> **Фрагмент документа**:
Операции на Ближнем Востоке, в определенном смысле не имеют временной границы. Скорее они вписываются в стратегический дизайн, представляя звенья, опорные площадки гибкой системы управления, состоящей из следующих элементов:

  • поддержание высокой боеготовности войск, находящихся в условиях практически перманентной мобильности или боевых действий низкой интенсивности;
  • внешний контроль над ключевыми/критическими зонами и окружающей средой, сохранение быстрого доступа в горячие точки;
  • выстраивание синкретичных коалиций, отлаживание коммуникации и синергийного взаимодействия различных сил и агентств в агрессивной среде;
  • апробация инновационных методов проведения боевых, разведывательных и логистических операций, включая нетрадиционные; испытание техники и вооружений;
  • использование частных военных корпораций, создание конъюнктурных оперативно-тактических союзов и гибридных коалиций.

В пределе важна не «полная и окончательная» победа в том или ином конфликте, а нечто иное: перехват и удержание стратегической инициативы, создание эффективного управления в подвижной, децентрализованной среде – там, где «события руководят планами» (Роберт Гейтс). Однако, в случае существенного ограничения вовлеченности США в горячие конфликты, не исключена передача значительной части боевой нагрузки союзникам по НАТО и партнерским исламским коалициям.

> **Задания**:
(A) Кому во фрагменте документа принадлежат слова «события руководят планами»?
(B) Напишите продолжение фрагмента об операциях на Ближнем Востоке, начиная после его последнего предложения.
Приведенные ниже данные не понадобятся.

> **Представленные данные**:
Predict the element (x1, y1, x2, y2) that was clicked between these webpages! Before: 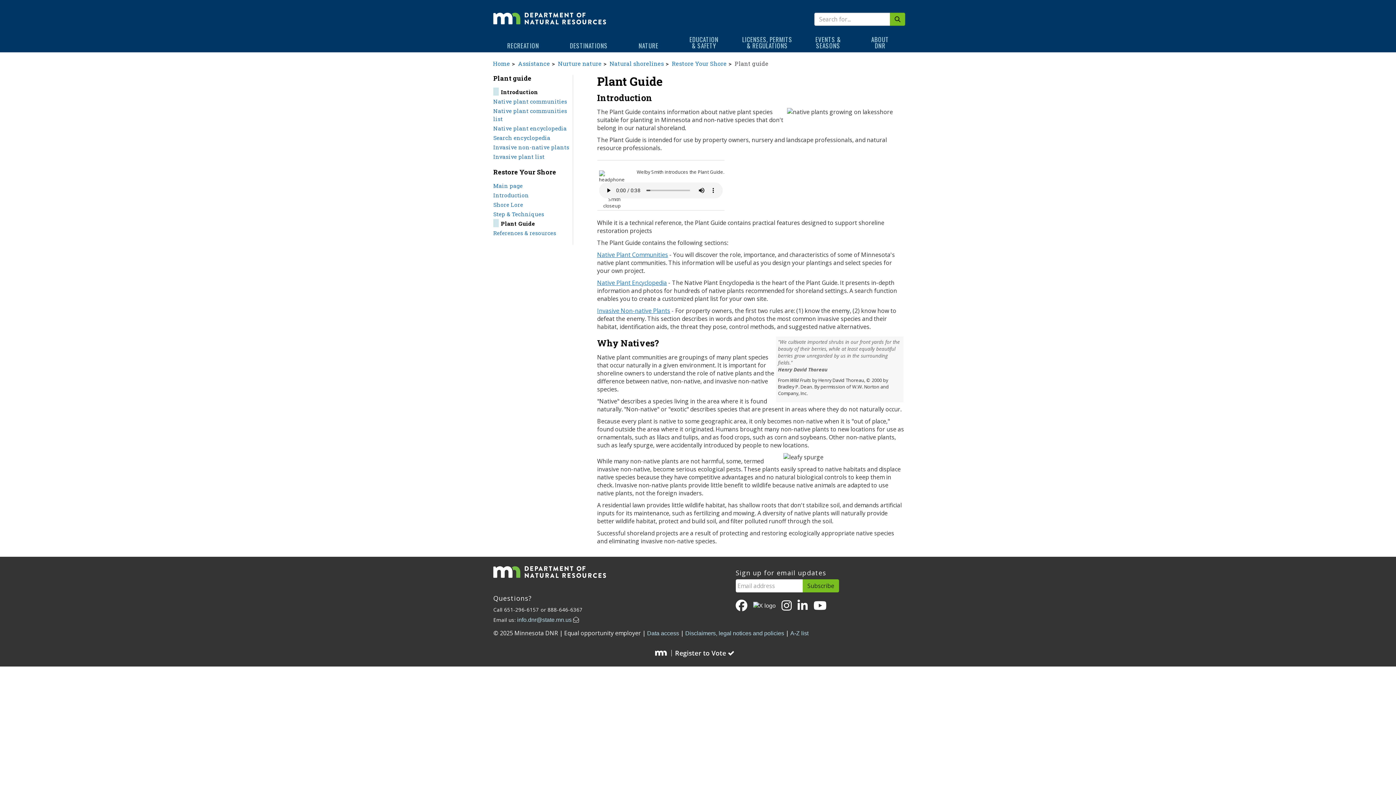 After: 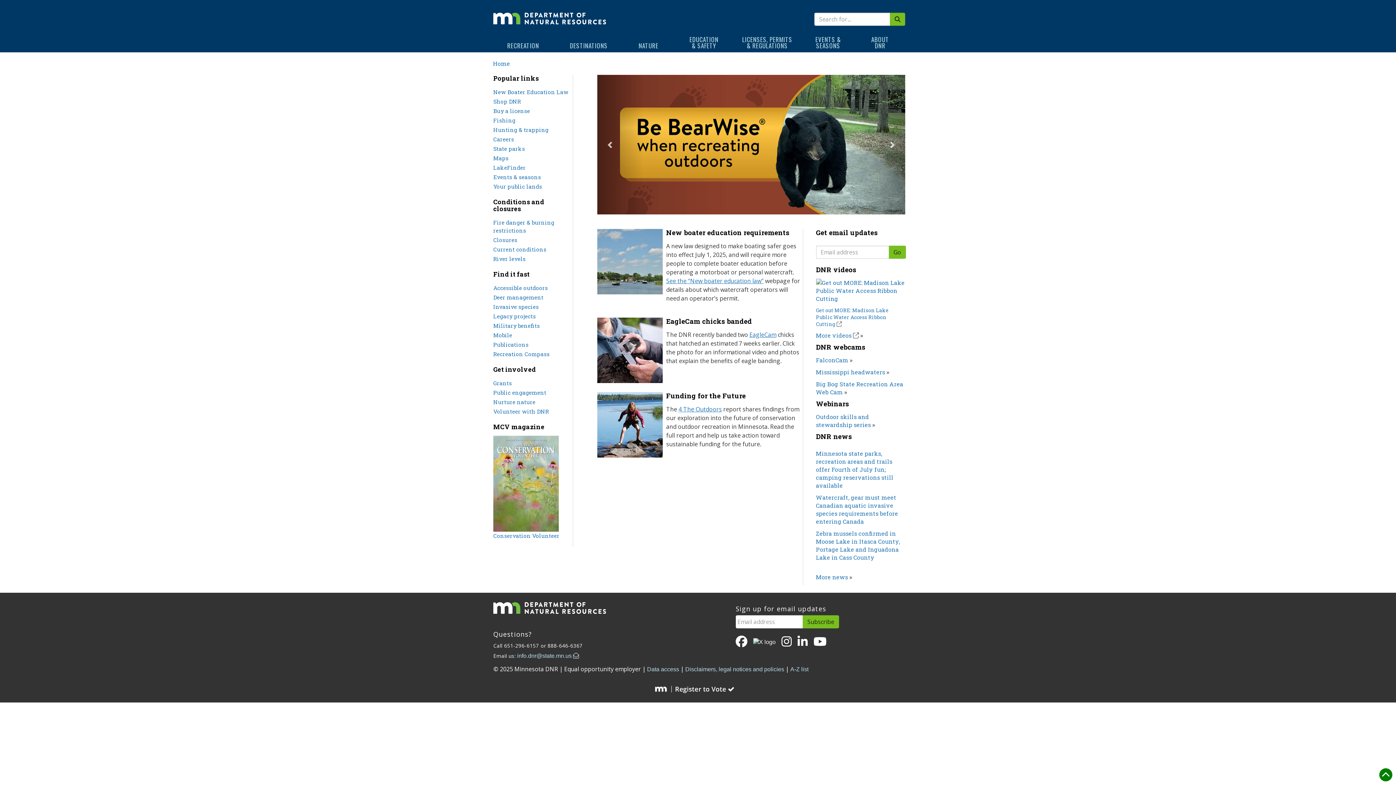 Action: label: Home bbox: (493, 59, 510, 67)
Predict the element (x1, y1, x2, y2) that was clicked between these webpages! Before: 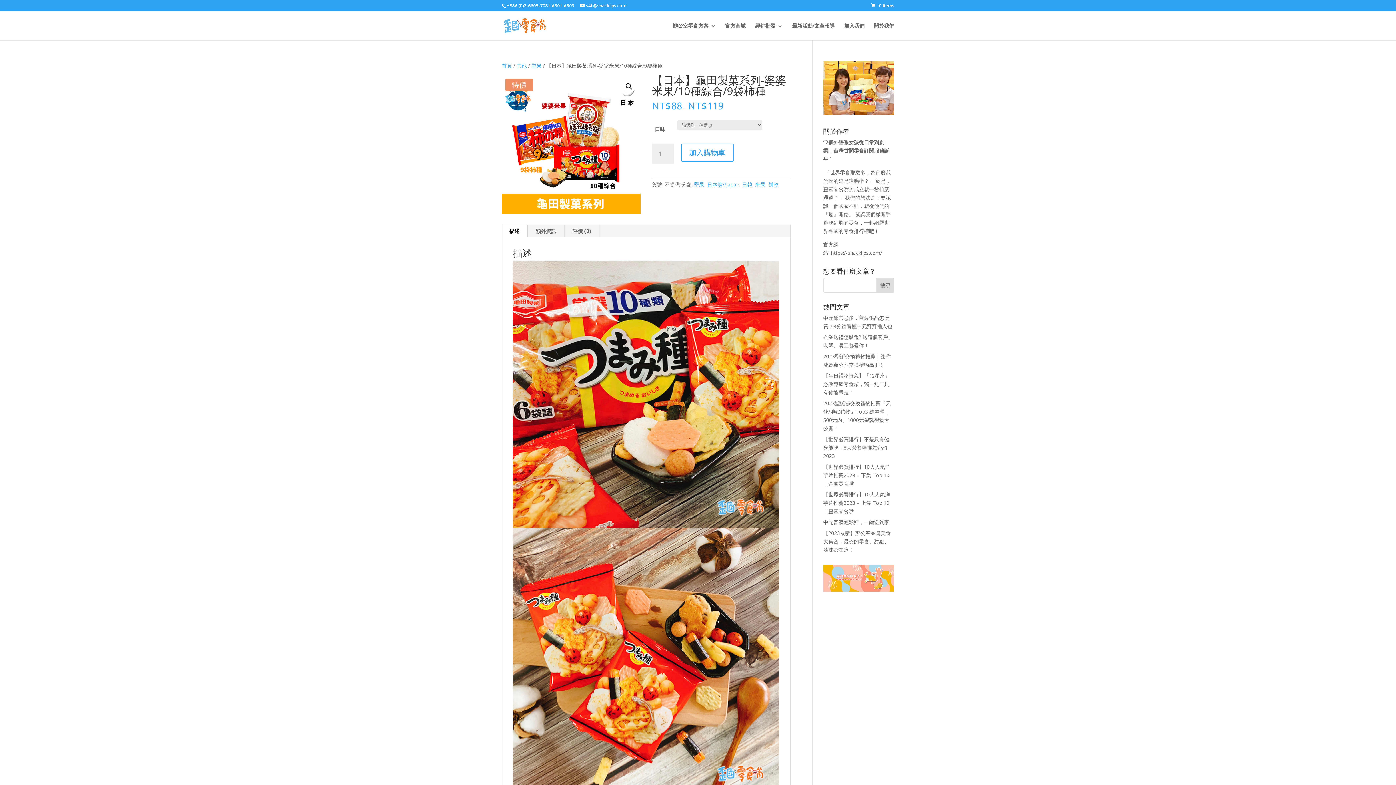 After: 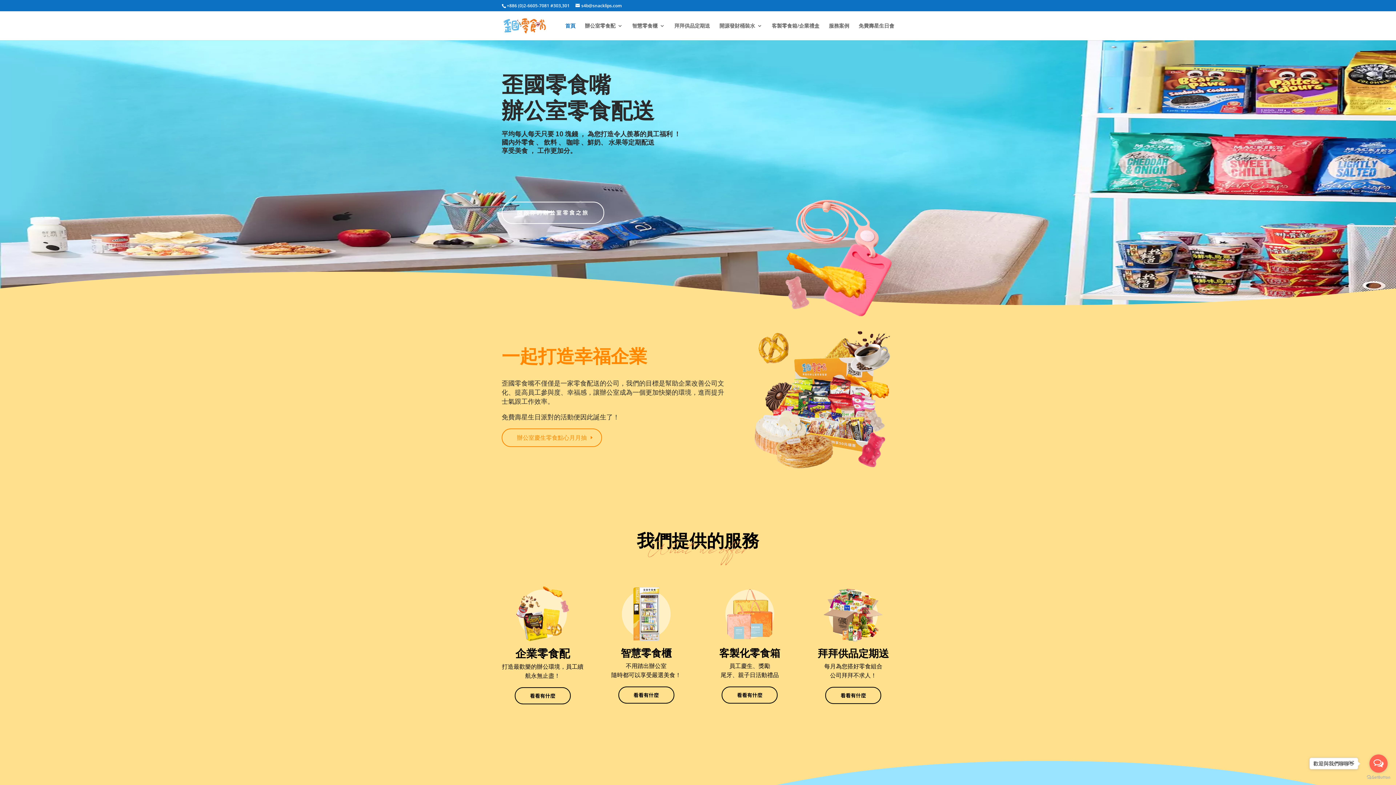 Action: bbox: (755, 181, 765, 188) label: 米果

> **Ответы по порядку**:
(A) Роберту Гейтсу.

(B)
Все же это именно модификации привычного образа военных действий, правда, с существенными дополнениями. Так, к примеру, расширился список ареалов противоборства: к традиционному перечню суши, моря, воздуха и космоса добавилось киберпространство, в процессе становления – психолого-социальный домен. Продвигаясь в данном направлении, осмысляя и аккумулируя идеологические/метафизические измерения противоборства, военная практика осваивает рецептуру и картографию внутренних усилий и деятельных побуждений…

Трансформация вооруженных сил, реформирование систем господства, управления и национальной безопасности происходит сегодня в разных регионах. В начале этого года в КНР после масштабной антикоррупционной кампании было объявлено о радикальном преобразовании Народно-освободительной армии – не только военного, но и политического, и экономического гиганта, чьи функции к тому же отчасти сливаются со структурами внутренней безопасности. Кстати, в отличие от других стран в КНР руководитель государства не является главнокомандующим: главный орган военного управления – Центральный военный совет, при том, что министерство обороны достаточно второстепенный персонаж в этой иерархии. Верховное командование осуществляет председатель ЦВС, которым, как правило, но не обязательно, и является действующий председатель КНР (он же генеральный секретарь ЦК КПК).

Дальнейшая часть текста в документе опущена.